As for Grimaud, he seemed more sullen than ever.

In the course of the forenoon Monsieur de Beaufort had a game of tennis
with La Ramee; a sign from Grimaud put him on the alert. Grimaud, going
in advance, followed the course which they were to take in the evening.
The game was played in an inclosure called the little court of the
chateau, a place quite deserted except when Monsieur de Beaufort was
playing; and even then the precaution seemed superfluous, the wall was
so high.

There were three gates to open before reaching the inclosure, each by a
different key. When they arrived Grimaud went carelessly and sat down by
a loophole in the wall, letting his legs dangle outside. It was evident
that there the rope ladder was to be attached.

This manoeuvre, transparent to the Duc de Beaufort, was quite
unintelligible to La Ramee.

The game at tennis, which, upon a sign from Grimaud, Monsieur de
Beaufort had consented to play, began in the afternoon. The duke was in
full strength and beat La Ramee completely.

Four of the guards, who were constantly near the prisoner, assisted in
picking up the tennis balls. When the game was over, the duke, laughing
at La Ramee for his bad play, offered these men two louis d’or to go and
drink his health, with their four other comrades.

The guards asked permission of La Ramee, who gave it to them, but not
till the evening, however; until then he had business and the prisoner
was not to be left alone.

Six o’clock came and, although they were not to sit down to table until
seven o’clock, dinner was ready and served up. Upon a sideboard appeared
the colossal pie with the duke’s arms on it, and seemingly cooked to a
turn, as far as one could judge by the golden color which illuminated
the crust.

The rest of the dinner was to come.

Every one was impatient, La Ramee to sit down to table, the guards to go
and drink, the duke to escape.

Grimaud alone was calm as ever. One might have fancied that Athos had
educated him with the express forethought of such a great event.
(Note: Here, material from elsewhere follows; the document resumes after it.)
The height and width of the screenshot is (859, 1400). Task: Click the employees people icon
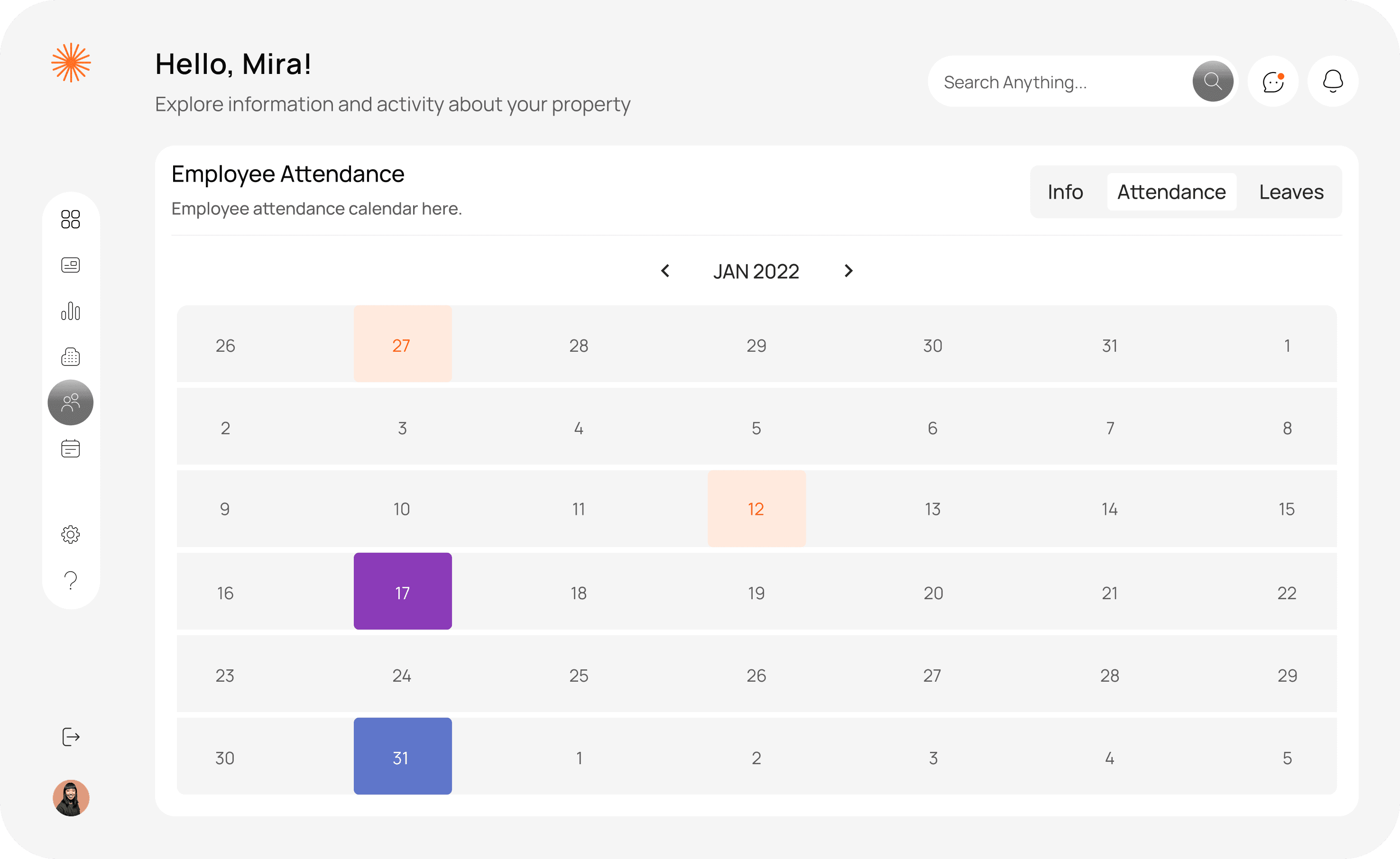tap(71, 402)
There were moments when, looking at Grimaud, the duke asked himself if
he was not dreaming and if that marble figure was really at his service
and would grow animated when the moment came for action.
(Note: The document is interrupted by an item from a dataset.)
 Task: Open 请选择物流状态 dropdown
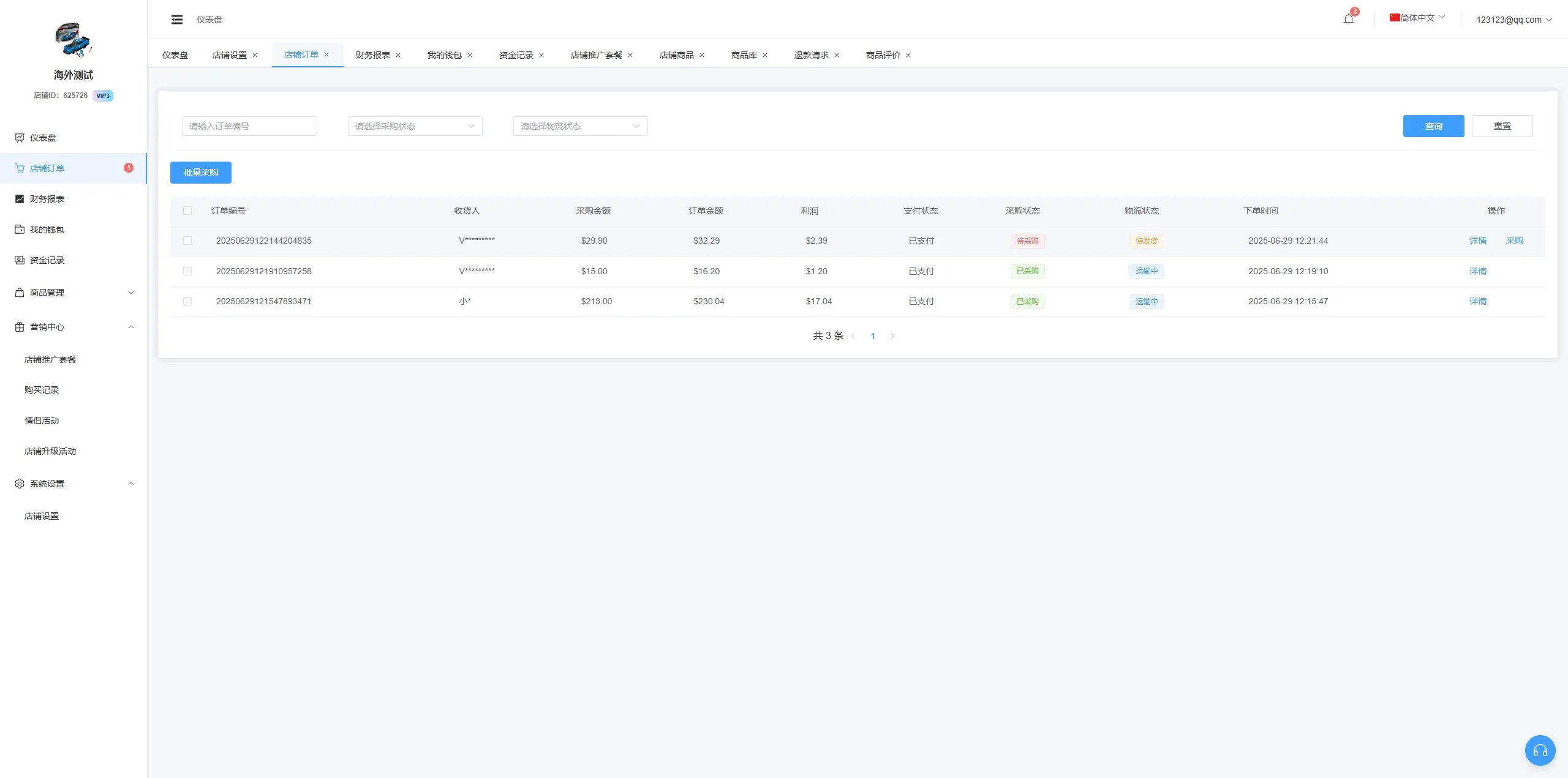point(580,126)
La Ramee sent away the guards, desiring them to drink to the duke’s
health, and as soon as they were gone shut all the doors, put the keys
in his pocket and showed the table to the prince with an air that
signified:

"Whenever my lord pleases."

The prince looked at Grimaud, Grimaud looked at the clock; it was hardly
a quarter-past six. The escape was fixed to take place at seven o’clock;
there was therefore three-quarters of an hour to wait.
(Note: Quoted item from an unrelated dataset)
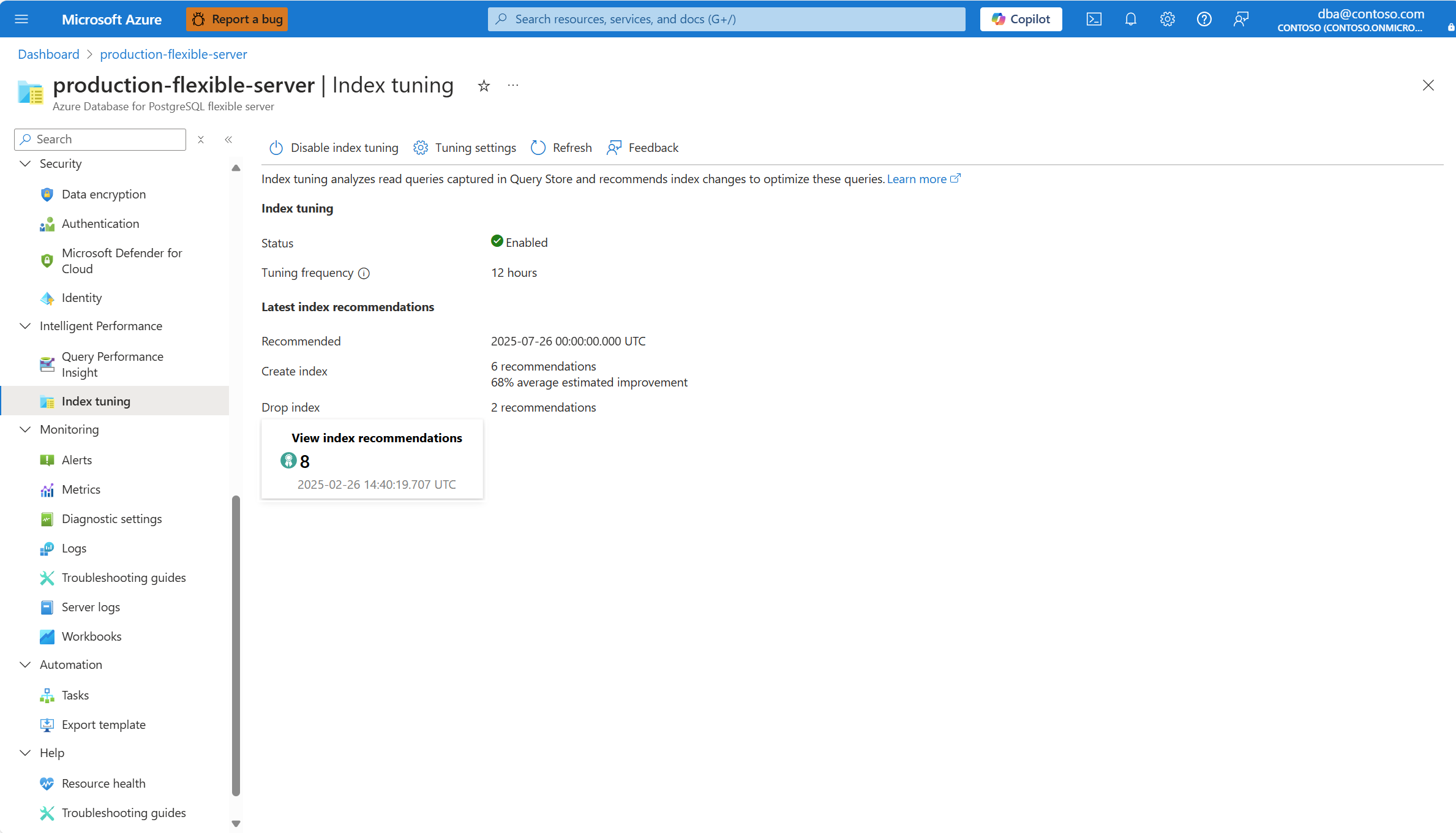Click Disable index tuning

[334, 148]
The duke, in order to pass away another quarter of an hour, pretended to
be reading something that interested him and muttered that he wished
they would allow him to finish his chapter. La Ramee went up to him and
looked over his shoulder to see what sort of a book it was that had so
singular an influence over the prisoner as to make him put off taking
his dinner.

It was "Caesar’s Commentaries," which La Ramee had lent him, contrary to
the orders of the governor; and La Ramee resolved never again to disobey
these injunctions.

Meantime he uncorked the bottles and went to smell if the pie was good.

At half-past six the duke arose and said very gravely:

"Certainly, Caesar was the greatest man of ancient times."

"You think so, my lord?" answered La Ramee.

"Yes."

"Well, as for me, I prefer Hannibal."

"And why, pray, Master La Ramee?" asked the duke.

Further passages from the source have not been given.